When I was in college, one of my music teachers (call her "Sally") once told me that her mother felt "abandoned" by "Sally" because "Sally" had put her husband's needs before those of her mother. Different family dynamics for each family, I guess. "Sally" took that experience and did her best to let her daughters go when it came time for them to leave the nest.

When you add a person to any group, no matter whether it's a professional or recreational or family group, you change the dynamic. (I'm sure Tank will agree with me that when you change out a player in your band, the band sounds different. Not always better, not always worse, sometimes about the same, just different.) The people in the group now react to the newcomer, some more positively than others. And there's always the chance that the group will divide by fission and, in the case of a family member who marries, will squeeze out the newlyweds.

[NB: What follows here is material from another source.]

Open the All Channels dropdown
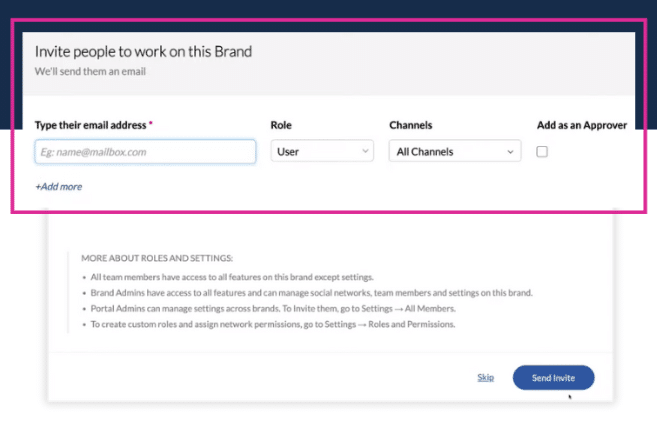(x=455, y=151)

And sometimes the newlyweds just want to be alone, and it has nothing to do with rejecting other family members. I know that when my wife and I were first married, we enjoyed having people come over or invite us out, but not on the spur of the moment (especially not if they just dropped in on us), because we might be - uh - reading or watching a very important TV program. Yeah, that's it. We both like to read. We read a lot of books and stuff back then.

But my wife and I are close friends, even after almost thirty-two years of marriage. We don't always agree, and neither of us is always right, but we're determined to stay together. We're even taking vacation together this week just so we can hang out together.

And do housework and yard work, of course. You kinda have to be friends to do yard work together or you tend to have lots of unresolved arguments.


Life isn't a support system for writing. It's the other way around.